Aydın görevi üstlenmiş kimsenin gereksinimi “ifade özgürlüğü”dür. İktidarlar salt doğrudan sansürle baskı yapmaz. Öyle bir hava oluşur ki tek cümle kurarak toplumsal mahkeme karşısında bulursunuz kendinizi. Fikri Sağlar’ın “türbanlı hâkim” tartışmasında nasıl saldırıya uğradığını gördük. Sağlar’ın düşüncesi karşısına düşünce koymak yerine hakaret/tehdit edildi. Partisi bile kınadı Sağlar’ı.

***

Siyasetçi kendini beğendirmek için konuşur, aydınlar toplumu irkiltmek için! Yaşam konforundan vazgeçmeyen biri özgür olamaz. Sanmayın ki ceza mahpushanedir. Asıl mesele geniş kesimler tarafından yalnız bırakılmaktır. Muhalif yazar/çizer pazarından dışlanmak cezadır. Sizi ekrana çıkarmazlar, yazılarınızı gazeteye koymazlar, kitaplarınızı basmazlar, konuşmaya çağırmazlar.
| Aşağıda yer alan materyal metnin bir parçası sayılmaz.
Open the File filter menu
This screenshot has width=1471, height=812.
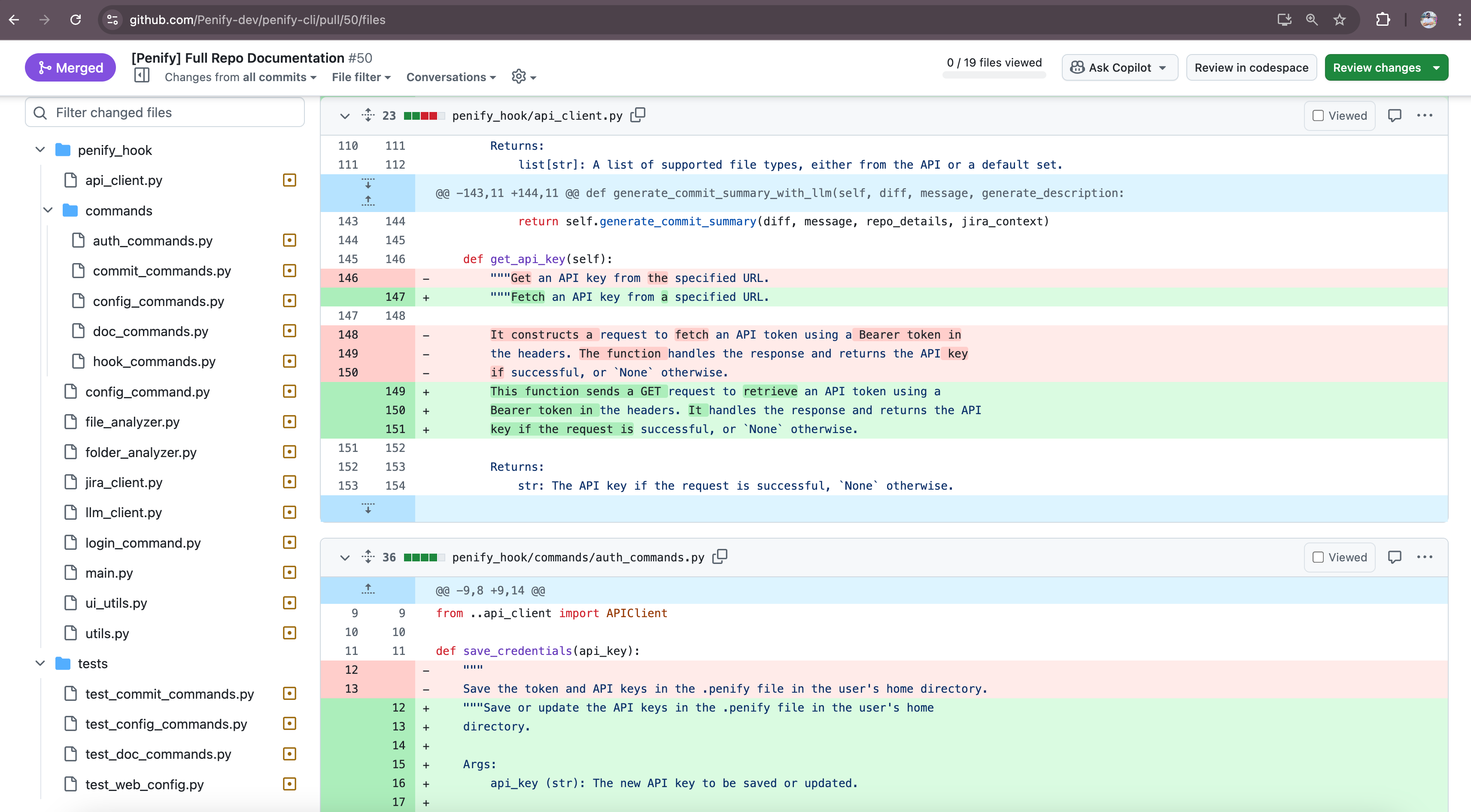coord(360,76)
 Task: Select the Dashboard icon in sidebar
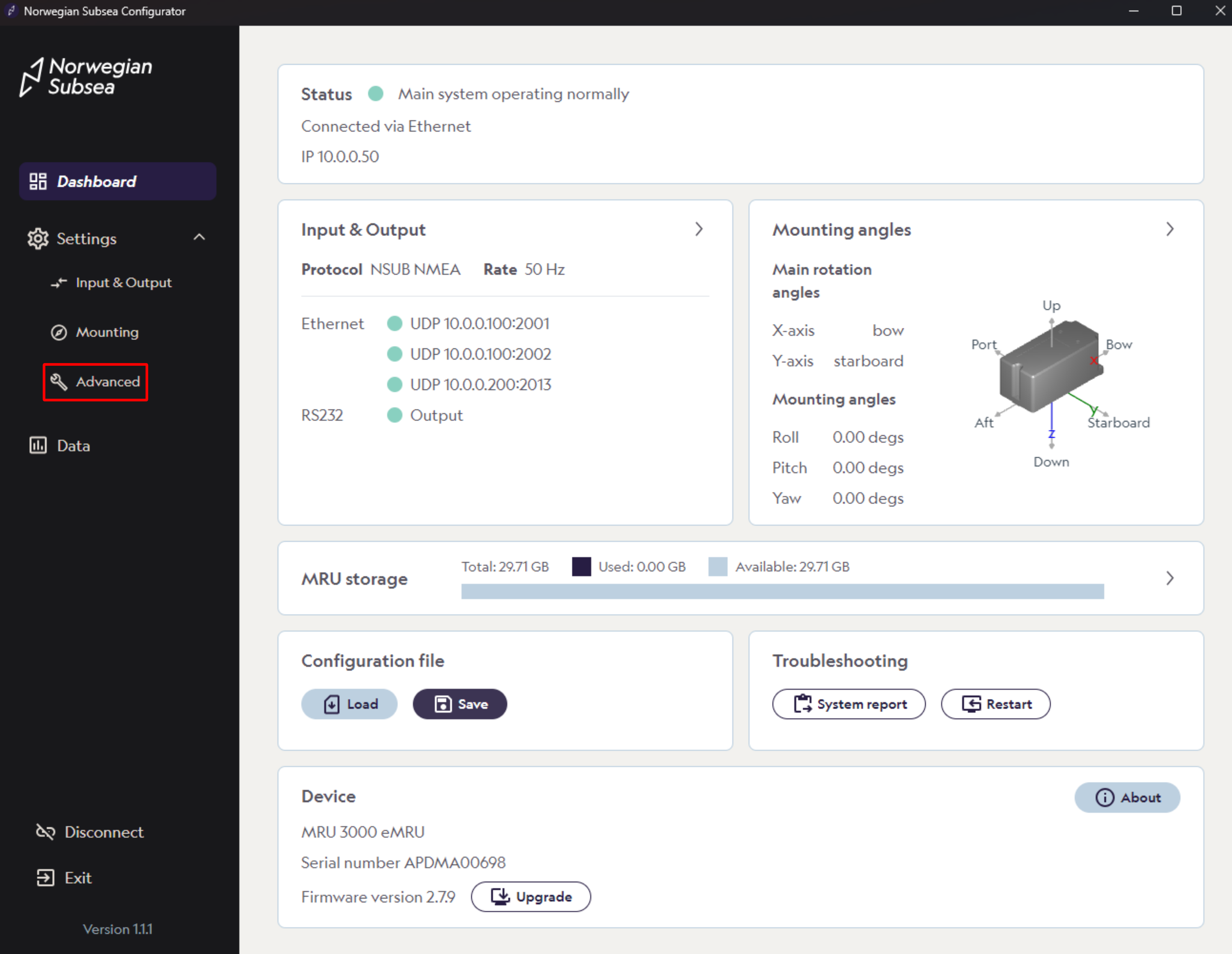click(38, 181)
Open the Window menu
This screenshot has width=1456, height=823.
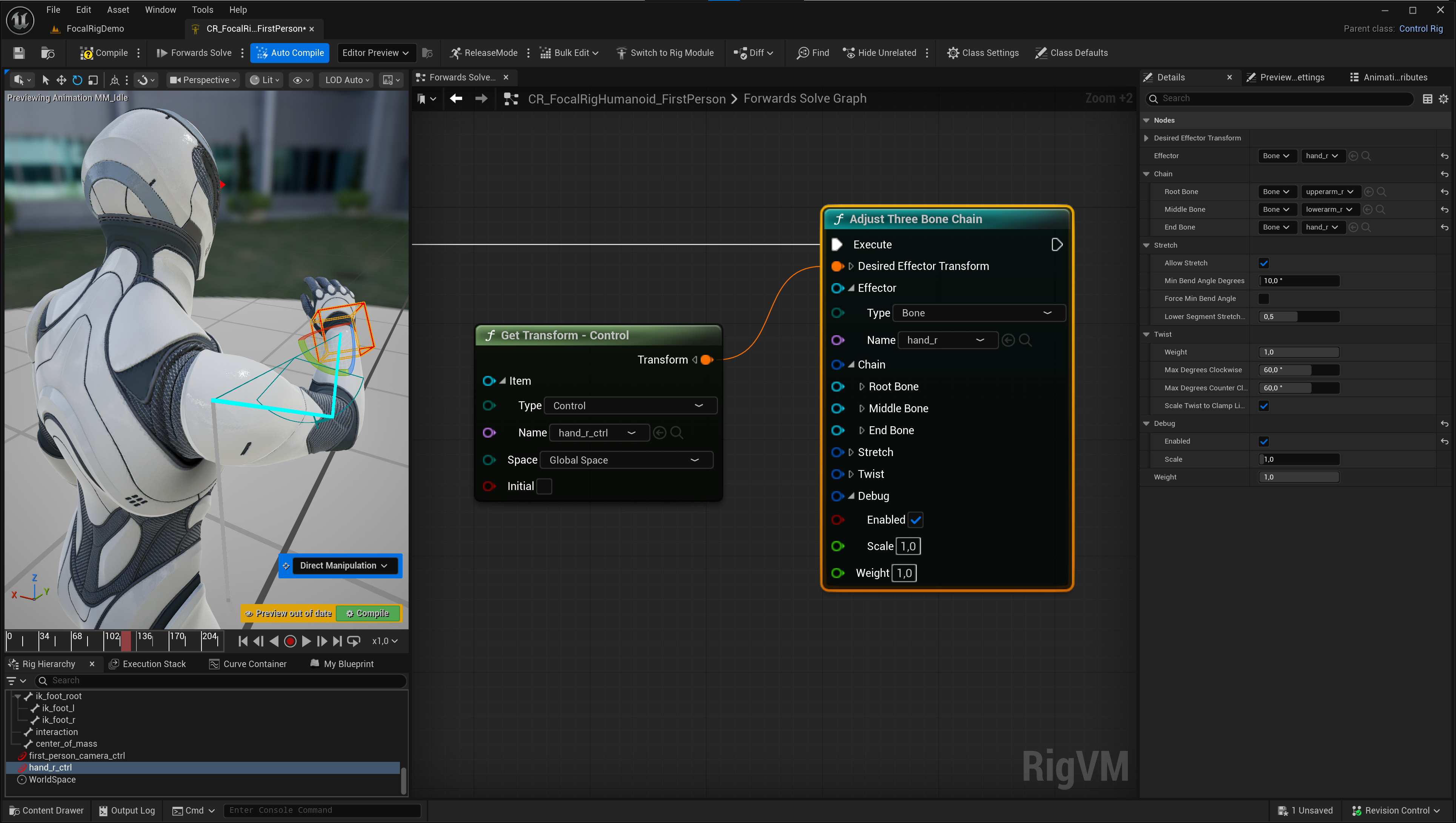pyautogui.click(x=160, y=9)
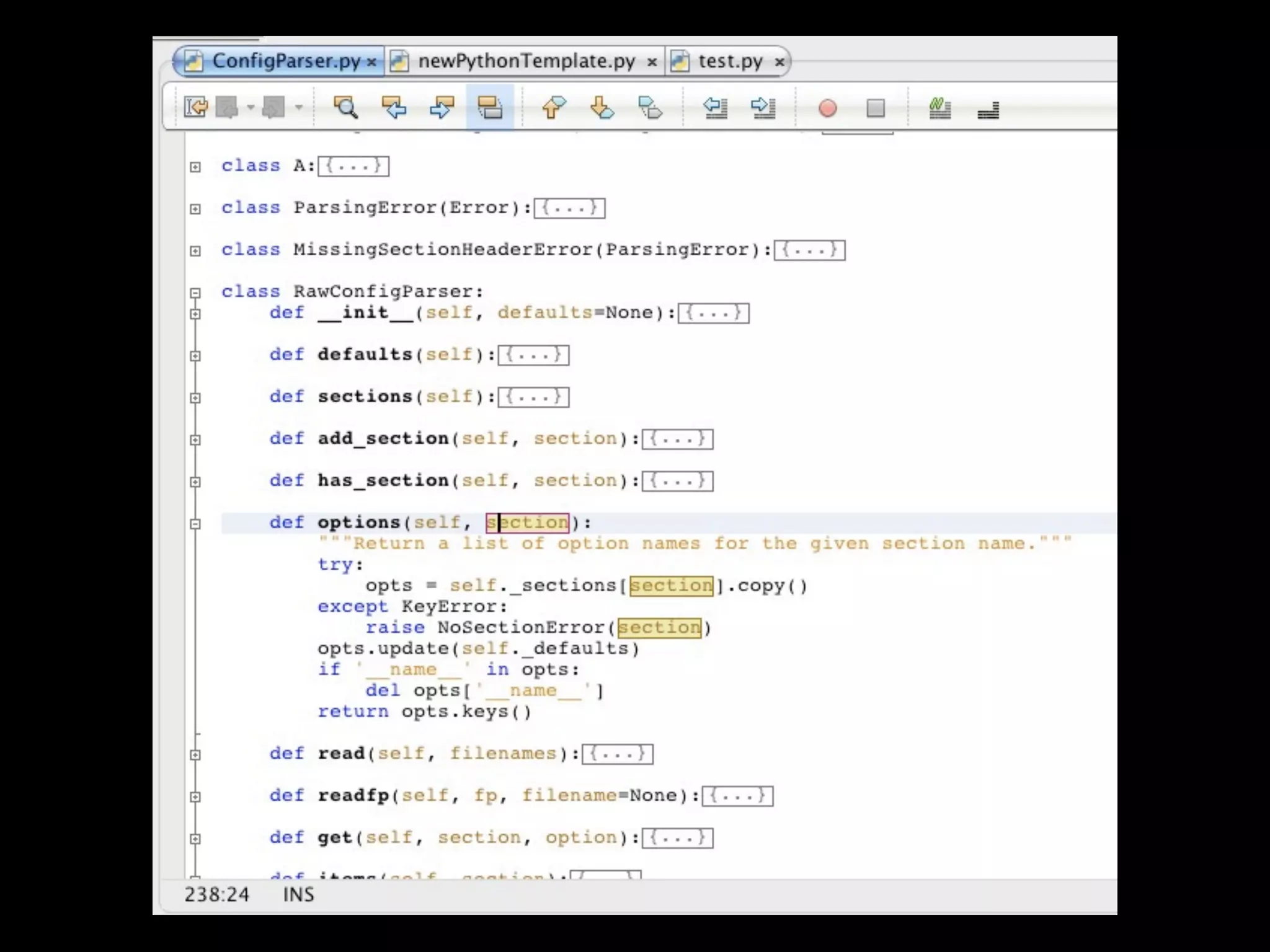
Task: Click Find Previous Occurrence arrow icon
Action: tap(394, 108)
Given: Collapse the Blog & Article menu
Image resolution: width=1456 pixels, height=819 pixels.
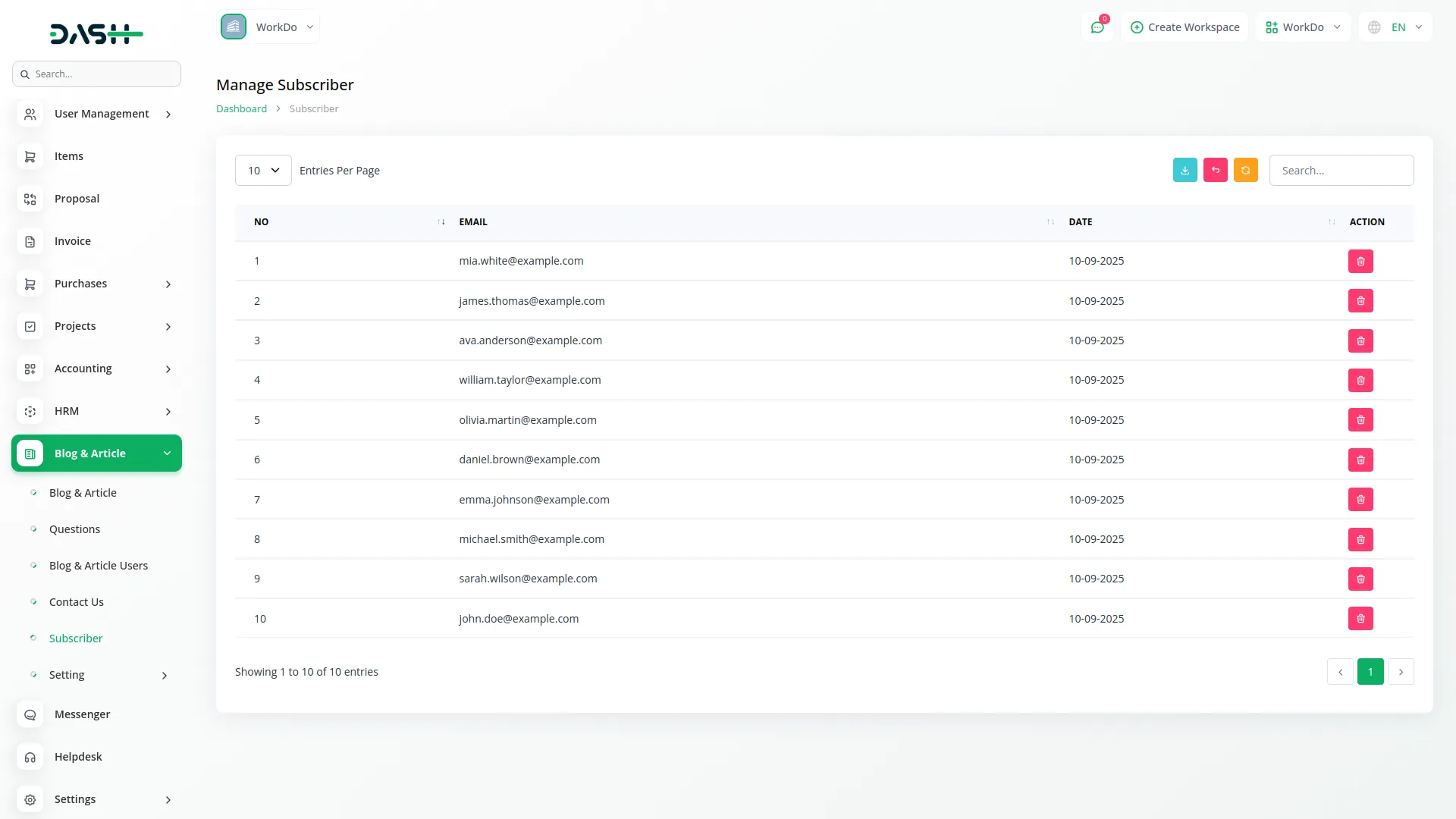Looking at the screenshot, I should pyautogui.click(x=96, y=453).
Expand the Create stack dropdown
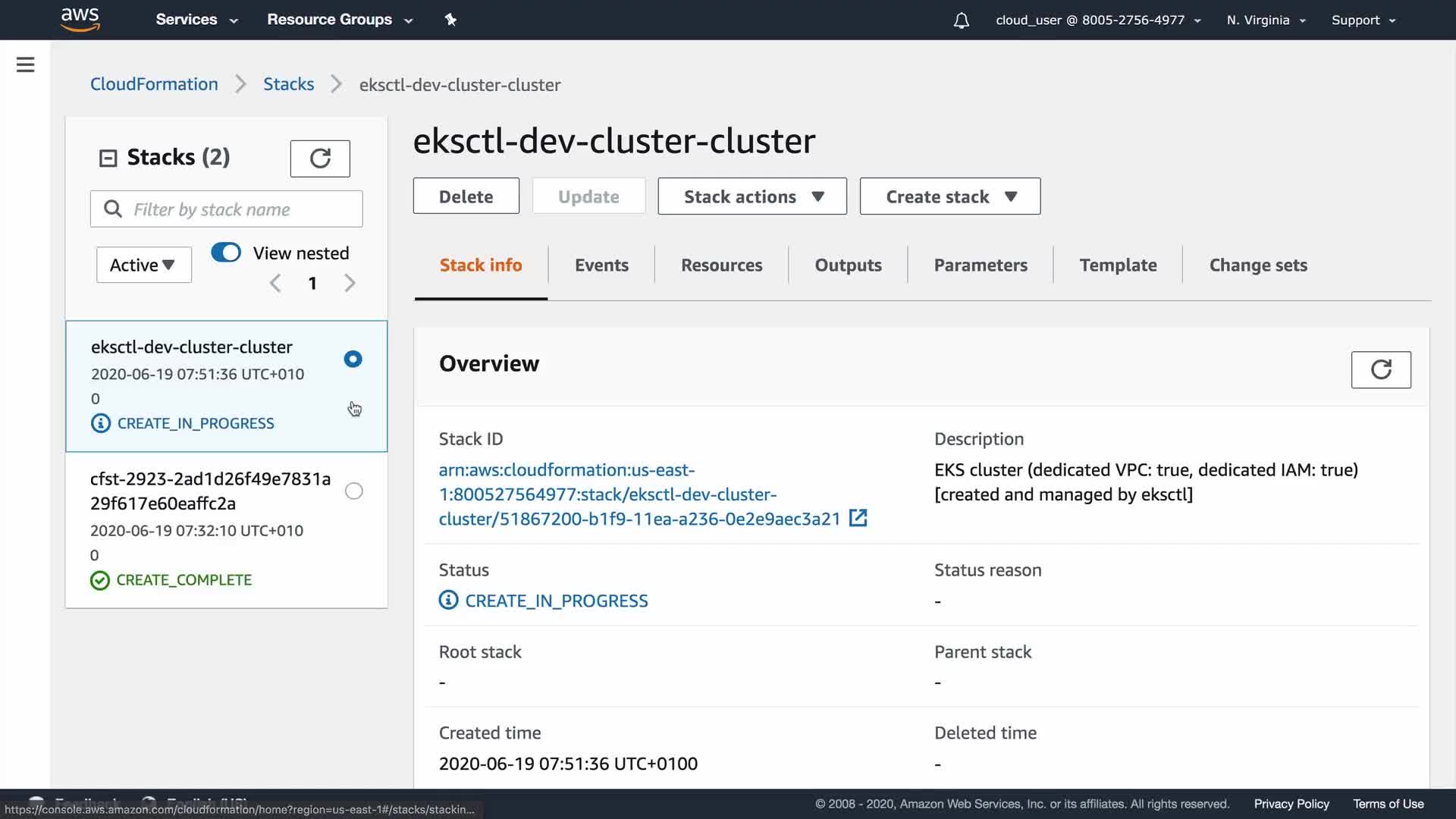 coord(949,196)

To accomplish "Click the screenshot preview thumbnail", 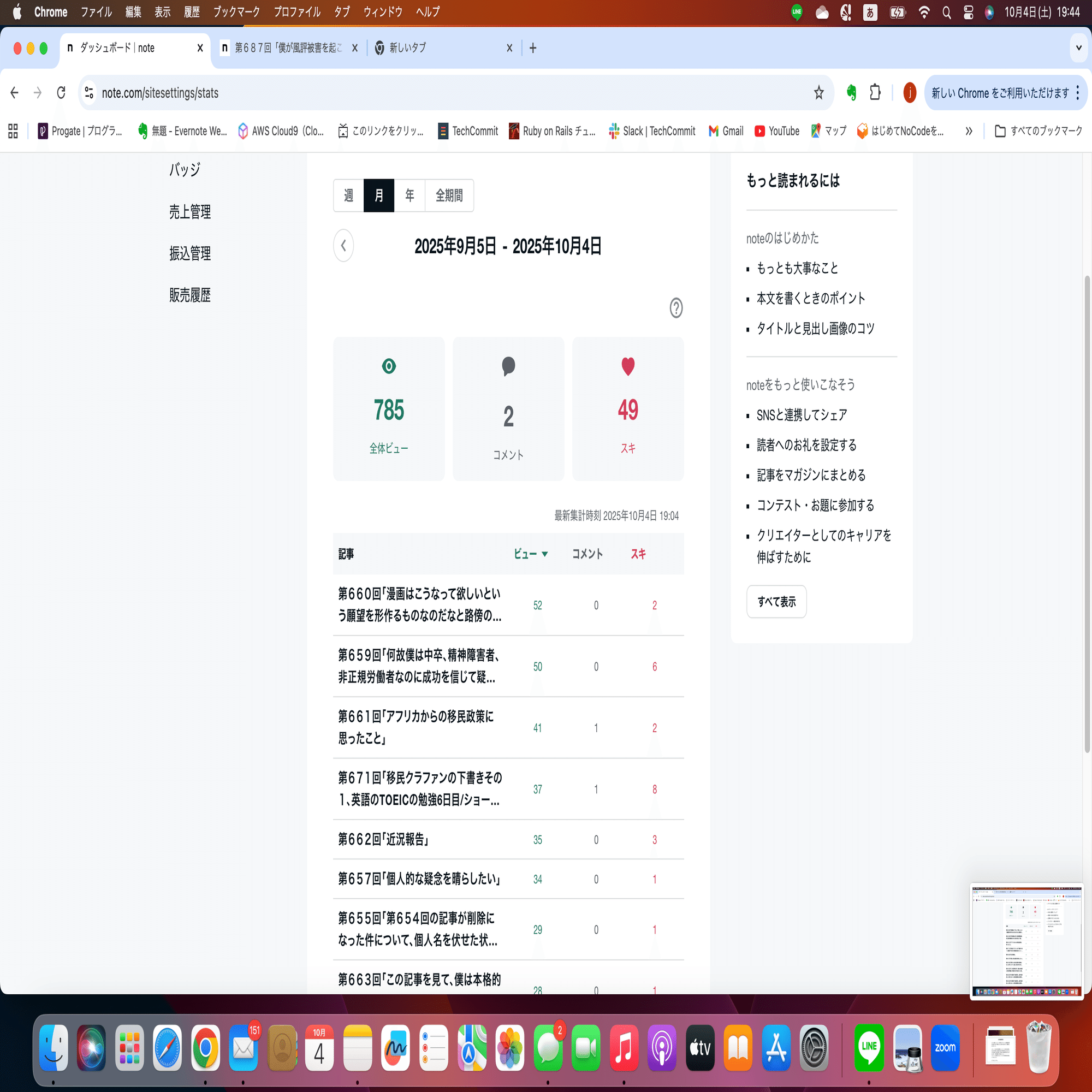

Hem ruhsal hem de bedensel açlığa mahkûm ederler. Örgütlü mücadele kadar, aydın isyanı da bunca önemlidir.

Açayım konuyu. Bugün tartışılması gereken öncelikli mesele, balenin spor sayılmasıdır. Kimse çıkıp “Kardeşim millet aç, ne balesi!” diyemez. Eğer aydınlanma mücadelesi veriyorsanız, tarımda kendine yetmek kadar sanatsal özerkliği de önemsemeniz gerekir. İnsanların önce karnını doyurup sonra düşünsel, etik gelişimini sağlayamazsınız. Cumhuriyete sahip çıkan birinin neden hemen konservatuvar kurulduğunu bilmemesi mümkün müdür? Düşünen, özgür, aklını kimseye devretmeyen insan nasıl yaratılacaktı? Neo-liberal siyaset, edebiyatçı, akademisyen, sanatçı kimselere de büyük olanaklar sağladı ki temel işlevlerini görmezden gelmeleri bundandır. Varlıkları tehdit altındayken susmaları bundandır.

***

Boğaziçi Üniversitesi’ne rektör atanması süreci, muhalif yayın organlarında esen şiddetli liberal rüzgâr -Davutoğlu, Gül, Karamollaoğlu, Babacan güzellemeleri- bir de bu gözle irdelenmelidir. Elbette sanat kurumlarında görev yapıp da “bana dokunmayan yılan bin yaşasın” tavrı gösteren kimselerin cellatlarıyla uyum içinde geçirdikleri günler de anımsanmalıdır. AKM’yi kurtarmak pek çok anlamda önemliydi. Taksim’den AKM’yi silip cami yapmanın ne denli simgesel olduğunu göremeyen biri, yarın Orhan Gencebay operası izlemeye tıpış tıpış gitmeye mecburdur!